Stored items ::
-- Opening Marker --
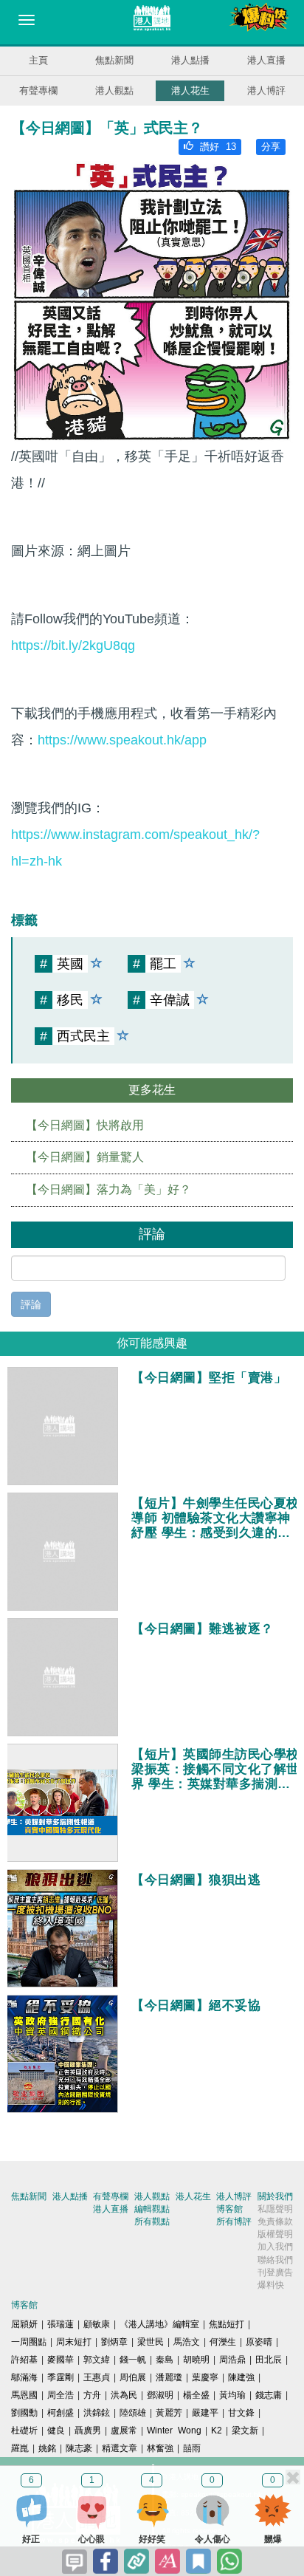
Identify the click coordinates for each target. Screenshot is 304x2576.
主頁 (38, 60)
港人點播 (190, 60)
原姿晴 (259, 2342)
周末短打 (73, 2342)
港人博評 (266, 90)
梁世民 (150, 2342)
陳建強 (241, 2377)
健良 (56, 2430)
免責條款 (275, 2221)
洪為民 (124, 2395)
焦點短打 (226, 2324)
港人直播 (266, 60)
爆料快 (271, 2285)
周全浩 (60, 2395)
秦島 (164, 2359)
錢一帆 (133, 2359)
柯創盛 (60, 2413)
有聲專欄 (38, 90)
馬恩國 (24, 2395)
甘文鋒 (241, 2413)
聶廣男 (88, 2430)
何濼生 (223, 2342)
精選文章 (119, 2448)
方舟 (92, 2395)
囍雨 (192, 2448)
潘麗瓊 (169, 2377)
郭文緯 (96, 2359)
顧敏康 (96, 2324)
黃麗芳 (169, 2413)
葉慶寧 (205, 2377)
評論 (31, 1304)
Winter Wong (174, 2430)
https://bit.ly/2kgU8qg (73, 645)
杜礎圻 (24, 2430)
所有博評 (234, 2221)
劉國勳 (24, 2413)
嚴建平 (205, 2413)
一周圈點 (28, 2342)
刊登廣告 (275, 2272)
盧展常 (124, 2430)
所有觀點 (152, 2221)
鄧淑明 (160, 2395)
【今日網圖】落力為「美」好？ (108, 1189)
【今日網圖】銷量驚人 (85, 1157)
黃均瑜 (232, 2395)
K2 (216, 2430)
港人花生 (190, 90)
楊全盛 (196, 2395)
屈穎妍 (24, 2324)
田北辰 (268, 2359)
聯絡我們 (275, 2260)
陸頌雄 (133, 2413)
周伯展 (133, 2377)
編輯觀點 (152, 2209)
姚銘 (47, 2448)
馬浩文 (186, 2342)
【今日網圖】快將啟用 (85, 1125)
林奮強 (160, 2448)
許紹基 (24, 2359)
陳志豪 (79, 2448)
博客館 (229, 2209)
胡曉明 (196, 2359)
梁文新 (245, 2430)
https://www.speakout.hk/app (122, 740)
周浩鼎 (232, 2359)
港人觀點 (114, 90)
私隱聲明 (275, 2209)
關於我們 (275, 2196)
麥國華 (60, 2359)
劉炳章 (114, 2342)
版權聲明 (275, 2234)
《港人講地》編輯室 (159, 2324)
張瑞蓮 (60, 2324)
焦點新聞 (114, 60)
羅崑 (20, 2448)
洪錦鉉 (96, 2413)
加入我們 (275, 2246)
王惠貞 (96, 2377)
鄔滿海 (24, 2377)
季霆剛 (60, 2377)
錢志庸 (268, 2395)
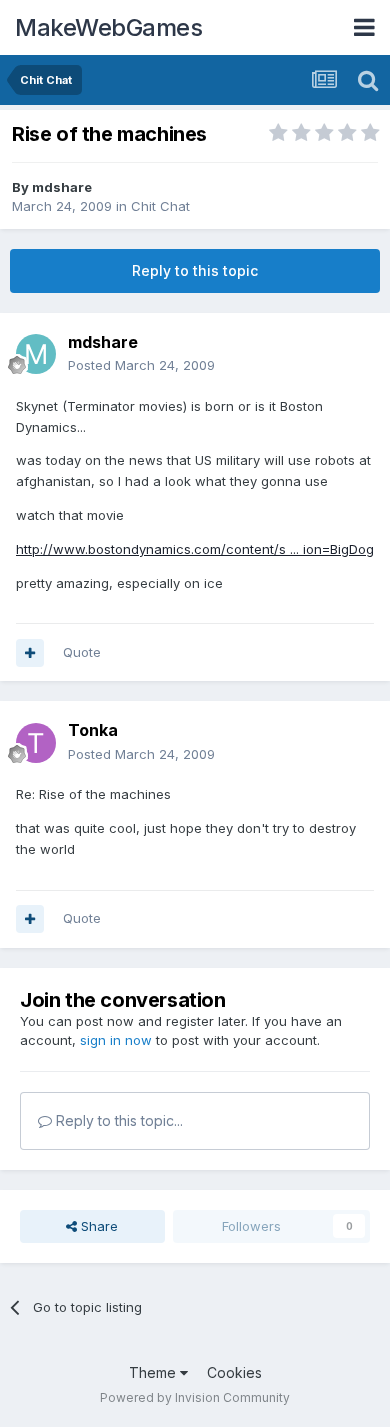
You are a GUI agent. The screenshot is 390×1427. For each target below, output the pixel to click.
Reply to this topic (195, 270)
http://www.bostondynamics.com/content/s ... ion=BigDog (195, 549)
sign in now (116, 1040)
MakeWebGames (108, 27)
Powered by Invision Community (195, 1397)
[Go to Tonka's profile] (36, 743)
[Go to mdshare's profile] (36, 354)
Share (97, 1226)
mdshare (62, 187)
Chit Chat (160, 206)
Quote (82, 652)
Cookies (234, 1372)
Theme (154, 1372)
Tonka (93, 730)
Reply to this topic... (117, 1120)
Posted (141, 365)
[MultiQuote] (30, 653)
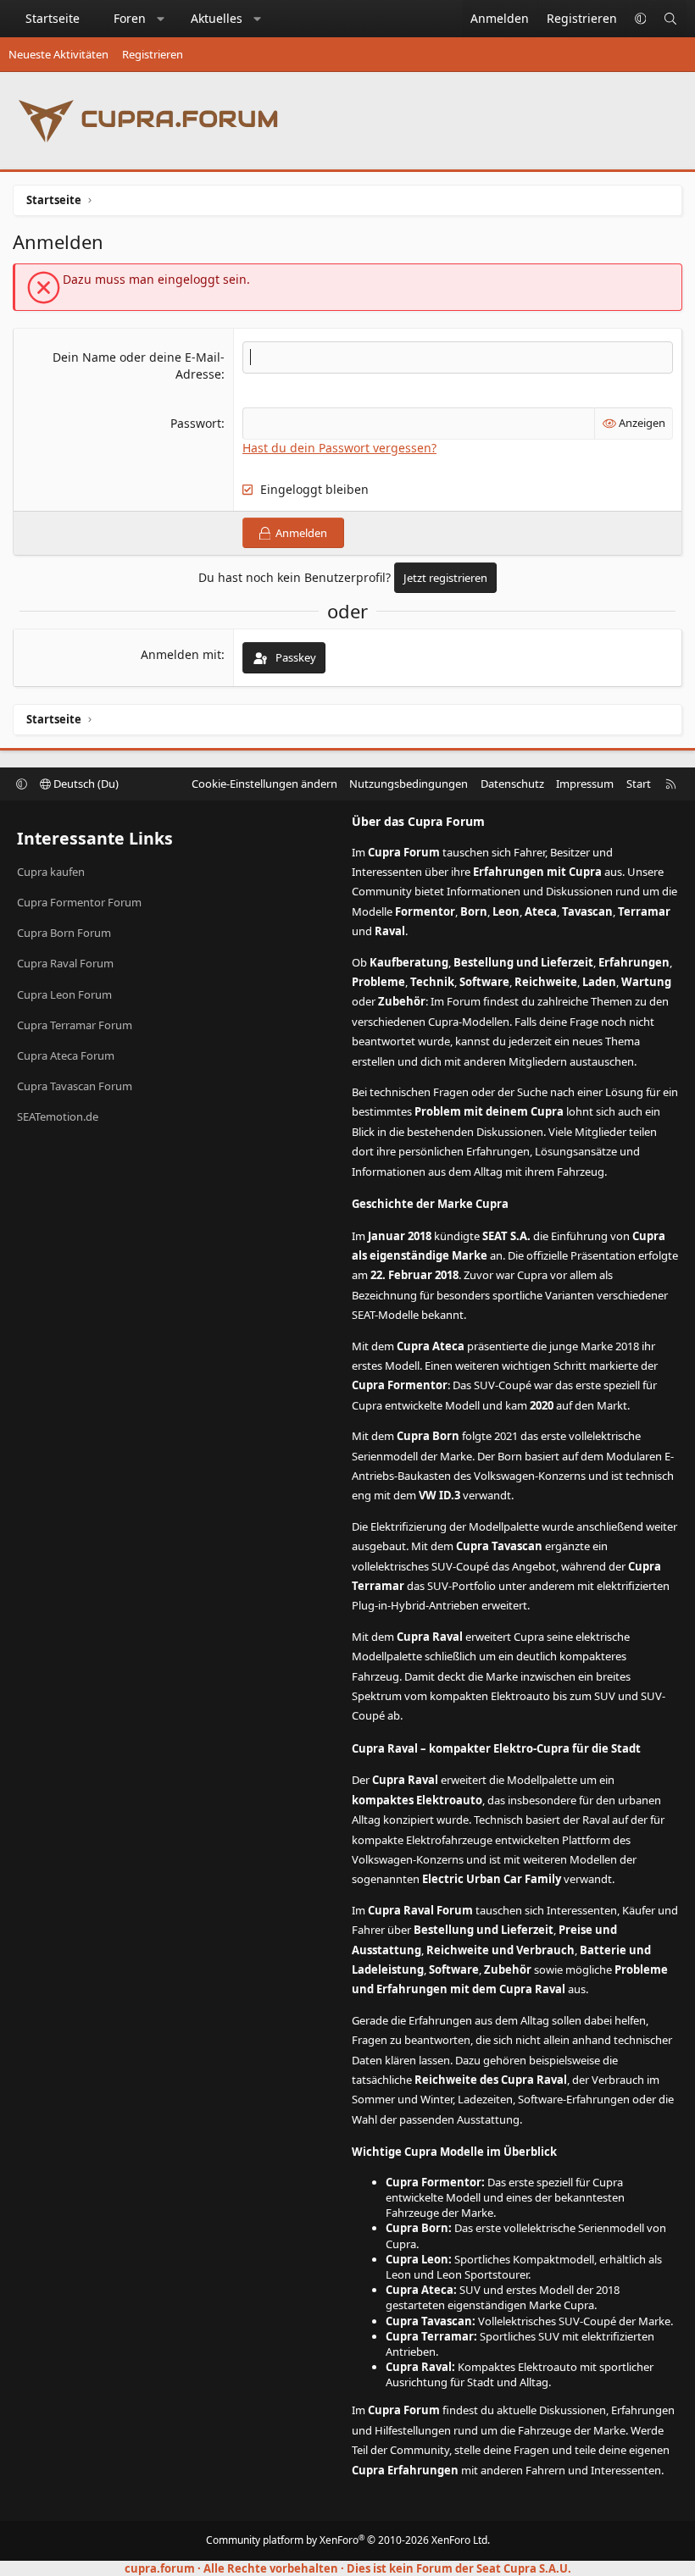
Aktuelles (216, 18)
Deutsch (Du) (85, 783)
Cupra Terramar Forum (74, 1025)
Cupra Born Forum (64, 932)
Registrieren (152, 54)
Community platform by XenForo (348, 2540)
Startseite (52, 18)
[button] (161, 18)
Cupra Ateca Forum (65, 1055)
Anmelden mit (181, 654)
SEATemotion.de (57, 1116)
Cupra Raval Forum (65, 963)
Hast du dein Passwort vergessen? (339, 448)
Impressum (585, 783)
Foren (130, 18)
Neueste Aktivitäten (58, 54)
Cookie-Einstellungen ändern (264, 783)
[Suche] (670, 18)
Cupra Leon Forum (64, 994)
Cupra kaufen (51, 871)
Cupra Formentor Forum (79, 902)
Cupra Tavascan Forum (74, 1086)
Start (638, 783)
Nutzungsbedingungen (408, 783)
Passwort (195, 423)
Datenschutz (512, 783)
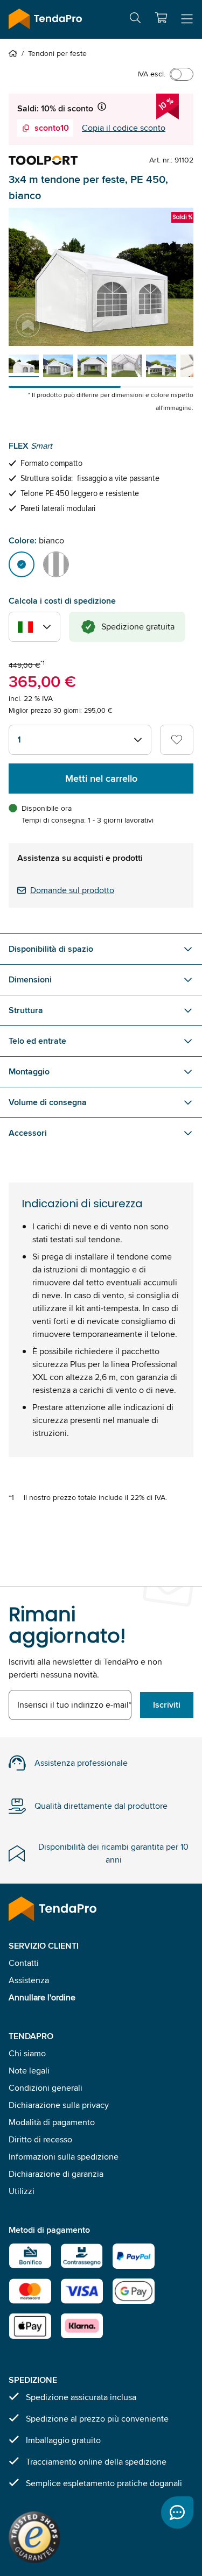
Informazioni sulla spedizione (64, 2156)
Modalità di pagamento (52, 2122)
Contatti (24, 1963)
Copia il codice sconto (123, 128)
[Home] (15, 53)
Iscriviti (166, 1705)
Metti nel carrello (101, 778)
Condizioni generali (45, 2088)
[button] (161, 17)
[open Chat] (177, 2512)
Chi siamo (27, 2053)
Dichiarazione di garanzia (56, 2174)
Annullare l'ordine (42, 1997)
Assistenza (29, 1980)
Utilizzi (21, 2191)
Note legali (29, 2070)
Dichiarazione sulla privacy (59, 2105)
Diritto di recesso (40, 2139)
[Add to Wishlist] (176, 740)
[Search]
-- Closing Marker --
Exercise instructions :: Look above for every line with the word "profile" and copy it.

Answer to this exercise ::
[Go to Tonka's profile] (36, 743)
[Go to mdshare's profile] (36, 354)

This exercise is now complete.